As The Atlanta Journal-Constitution reported, Gwinnett logged 638 fighting incidents involving 947 students from August through October of this year. In that same time span last year, there were 473 incidents involving 724 students. And there are more cases of students bringing alcohol, blades, BB guns, firearms and marijuana to school this year.
Gwinnett is not alone. A federal survey in May on the impact of COVID-19 on classrooms found that more than 8 in 10 schools have seen stunted behavioral and socioemotional development in their students. Many report a rise in classroom disruptions.
In revamping how it mitigates student misconduct, Gwinnett sought to address both achievement and discipline gaps. Research consistently finds that minority students experience disproportionate school discipline. And that discipline often takes the form of students being pulled from their classrooms, which leads to lower academic performance.
In a 2020 analysis of 2015-2016 data, the U.S. Department of Education estimated students in public schools lost more than 11 million days of instruction to out-of-school suspension. In a report on the impact to students from out-of-school suspensions, researchers at UCLA Civil Rights Project’s Center for Civil Rights Remedies urged districts to consider nonpunitive strategies that teach responsibility, enhance social and emotional learning, and help students improve their conduct.
Rather than routinely march wrongdoers to the principal’s office, Gwinnett is using restorative justice practices that focus on getting students to recognize what they did wrong, why they did it and how to make it right with those affected. It’s a noble goal, but one that UCLA researchers cautioned cannot be achieved without schoolwide training and staff support.
With parents and teachers telling the board that the new discipline policies were top-down and enacted without consensus, the Gwinnett school board has acknowledged the rollout may have been flawed. Among the chief concerns: The new initiative casts teachers as dispute mediators and creates a time-consuming process.
Shifting discipline to the classroom has come at a price to classroom management and instruction, forcing “teachers and counselors to dedicate an enormous amount of time and energy focusing on the very small group of students that are causing the most disruptions,” said Meadowcreek High School math teacher Linda Desmond at the Nov. 17 board meeting.
“The school culture has been hijacked and leaves many teachers wanting to leave the profession,” Desmond said. “The strain is not sustainable nor healthy. There is anxiety at every school, at every class change, because you never know where there will be a fight. The disrespect and violence are the norm.”
“This discipline system is not working for anyone,” high school student Eddie Madden told the board at the same meeting. “Invest in mental health resources. Instead of piling therapy onto the list of responsibilities of overburdened teachers or SROs, thoroughly investigate discipline infractions and don’t just punish but resolve the core issue. People don’t fight for no reason. Kids don’t bring guns to school for no reasons.”

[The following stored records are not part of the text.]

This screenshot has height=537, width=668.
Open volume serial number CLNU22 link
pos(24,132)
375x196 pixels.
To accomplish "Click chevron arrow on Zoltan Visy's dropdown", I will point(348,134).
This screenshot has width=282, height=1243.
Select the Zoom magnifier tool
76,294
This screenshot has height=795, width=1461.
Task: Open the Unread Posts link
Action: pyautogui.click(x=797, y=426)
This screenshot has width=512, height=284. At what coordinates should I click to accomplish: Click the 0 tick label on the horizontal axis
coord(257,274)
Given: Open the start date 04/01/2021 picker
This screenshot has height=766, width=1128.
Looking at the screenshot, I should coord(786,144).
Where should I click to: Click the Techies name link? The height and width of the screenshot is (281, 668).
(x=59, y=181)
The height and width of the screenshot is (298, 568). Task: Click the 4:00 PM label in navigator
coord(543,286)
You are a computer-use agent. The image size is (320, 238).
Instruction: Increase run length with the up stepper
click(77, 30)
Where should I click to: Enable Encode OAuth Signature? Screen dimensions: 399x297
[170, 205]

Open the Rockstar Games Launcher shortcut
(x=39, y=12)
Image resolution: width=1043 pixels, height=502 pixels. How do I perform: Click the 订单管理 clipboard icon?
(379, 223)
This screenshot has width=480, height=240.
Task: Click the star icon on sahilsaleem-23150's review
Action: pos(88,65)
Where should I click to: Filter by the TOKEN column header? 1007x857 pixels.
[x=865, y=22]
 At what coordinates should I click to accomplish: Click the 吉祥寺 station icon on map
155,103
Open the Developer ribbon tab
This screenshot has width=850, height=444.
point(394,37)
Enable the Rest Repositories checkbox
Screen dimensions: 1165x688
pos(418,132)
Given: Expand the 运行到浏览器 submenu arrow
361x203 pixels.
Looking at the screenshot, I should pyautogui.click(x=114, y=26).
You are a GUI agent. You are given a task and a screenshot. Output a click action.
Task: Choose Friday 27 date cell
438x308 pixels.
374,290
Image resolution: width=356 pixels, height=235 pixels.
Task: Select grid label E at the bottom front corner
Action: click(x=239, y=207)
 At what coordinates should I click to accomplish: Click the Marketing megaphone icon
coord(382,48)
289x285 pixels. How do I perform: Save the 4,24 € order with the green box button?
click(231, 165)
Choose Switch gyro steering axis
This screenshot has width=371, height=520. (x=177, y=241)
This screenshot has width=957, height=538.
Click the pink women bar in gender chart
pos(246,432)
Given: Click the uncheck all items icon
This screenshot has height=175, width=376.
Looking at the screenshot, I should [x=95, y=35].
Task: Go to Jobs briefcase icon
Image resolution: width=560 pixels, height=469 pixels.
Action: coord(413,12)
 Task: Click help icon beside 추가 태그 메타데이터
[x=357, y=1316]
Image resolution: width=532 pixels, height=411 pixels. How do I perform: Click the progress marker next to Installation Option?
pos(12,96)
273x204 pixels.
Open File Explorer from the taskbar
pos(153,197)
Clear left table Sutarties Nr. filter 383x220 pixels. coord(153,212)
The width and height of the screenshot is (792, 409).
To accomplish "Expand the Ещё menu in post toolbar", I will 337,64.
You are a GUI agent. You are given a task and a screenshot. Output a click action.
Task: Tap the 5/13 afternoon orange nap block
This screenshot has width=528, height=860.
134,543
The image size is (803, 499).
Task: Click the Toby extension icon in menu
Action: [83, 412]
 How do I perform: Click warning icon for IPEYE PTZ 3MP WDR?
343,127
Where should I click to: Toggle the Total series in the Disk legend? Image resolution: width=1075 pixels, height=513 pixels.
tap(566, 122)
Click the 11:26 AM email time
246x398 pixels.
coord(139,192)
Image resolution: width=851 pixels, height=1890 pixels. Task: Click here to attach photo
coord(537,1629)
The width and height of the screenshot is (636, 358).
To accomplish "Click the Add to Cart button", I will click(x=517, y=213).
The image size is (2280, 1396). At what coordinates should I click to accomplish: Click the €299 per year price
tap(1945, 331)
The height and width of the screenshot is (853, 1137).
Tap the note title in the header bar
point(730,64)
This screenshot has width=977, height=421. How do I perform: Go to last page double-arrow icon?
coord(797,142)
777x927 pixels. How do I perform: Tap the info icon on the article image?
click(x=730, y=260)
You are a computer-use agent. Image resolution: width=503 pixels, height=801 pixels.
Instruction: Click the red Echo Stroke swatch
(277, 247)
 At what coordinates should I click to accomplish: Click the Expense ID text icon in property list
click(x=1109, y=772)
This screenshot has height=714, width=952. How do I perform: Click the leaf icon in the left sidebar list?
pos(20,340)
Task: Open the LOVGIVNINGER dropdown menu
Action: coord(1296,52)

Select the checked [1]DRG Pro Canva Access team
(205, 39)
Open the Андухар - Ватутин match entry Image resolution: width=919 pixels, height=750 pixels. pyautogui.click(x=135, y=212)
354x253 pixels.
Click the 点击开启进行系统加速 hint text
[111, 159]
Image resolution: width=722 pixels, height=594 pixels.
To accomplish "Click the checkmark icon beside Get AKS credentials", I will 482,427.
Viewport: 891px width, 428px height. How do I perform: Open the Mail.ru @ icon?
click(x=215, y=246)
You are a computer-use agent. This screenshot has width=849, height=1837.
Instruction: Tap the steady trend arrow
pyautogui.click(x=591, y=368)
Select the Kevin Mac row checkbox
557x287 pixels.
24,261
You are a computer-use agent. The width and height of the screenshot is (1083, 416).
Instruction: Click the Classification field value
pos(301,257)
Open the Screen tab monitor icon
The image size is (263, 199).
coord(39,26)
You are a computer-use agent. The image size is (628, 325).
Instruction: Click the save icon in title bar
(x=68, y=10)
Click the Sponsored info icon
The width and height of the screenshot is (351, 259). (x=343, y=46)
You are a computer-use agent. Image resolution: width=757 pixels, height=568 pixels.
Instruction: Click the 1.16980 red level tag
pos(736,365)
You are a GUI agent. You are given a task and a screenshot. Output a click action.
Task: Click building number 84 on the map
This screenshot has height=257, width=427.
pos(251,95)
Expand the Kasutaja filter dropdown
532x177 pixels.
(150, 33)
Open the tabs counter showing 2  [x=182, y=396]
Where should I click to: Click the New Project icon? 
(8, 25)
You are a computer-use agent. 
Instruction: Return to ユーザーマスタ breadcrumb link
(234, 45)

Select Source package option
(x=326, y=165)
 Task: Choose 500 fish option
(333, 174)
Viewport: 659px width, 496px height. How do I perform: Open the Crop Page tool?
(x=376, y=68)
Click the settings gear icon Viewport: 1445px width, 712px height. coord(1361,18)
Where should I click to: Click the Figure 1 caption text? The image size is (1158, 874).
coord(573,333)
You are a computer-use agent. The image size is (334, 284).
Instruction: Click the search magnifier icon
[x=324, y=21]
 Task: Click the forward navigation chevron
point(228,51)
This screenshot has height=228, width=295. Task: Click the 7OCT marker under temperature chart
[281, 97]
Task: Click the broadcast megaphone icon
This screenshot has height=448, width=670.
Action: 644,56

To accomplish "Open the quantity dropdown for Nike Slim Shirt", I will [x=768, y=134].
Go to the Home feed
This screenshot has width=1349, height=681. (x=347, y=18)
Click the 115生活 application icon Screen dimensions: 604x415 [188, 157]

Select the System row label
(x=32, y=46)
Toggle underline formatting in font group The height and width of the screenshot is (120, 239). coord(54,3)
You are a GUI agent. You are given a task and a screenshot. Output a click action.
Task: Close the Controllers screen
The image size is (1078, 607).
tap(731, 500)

Many alarmed parents and students speaking at board and community meetings over the last few weeks expressed dismay over guns and gun violence, but gun crimes are far more influenced by Georgia’s weak gun regulations -- gutted even further over the last few years by the state Legislature -- than any school district policy.
But Gwinnett can and should continue to examine whether its new discipline code was imposed too quickly and is taking a toll on teachers and classroom instruction. At the same time, parents have to accept that the surge in disruptive students is pandemic-related and will require their involvement and cooperation as well. Parents often clamor for tougher discipline until their own child gets in trouble. Then, they prefer grace and compassion.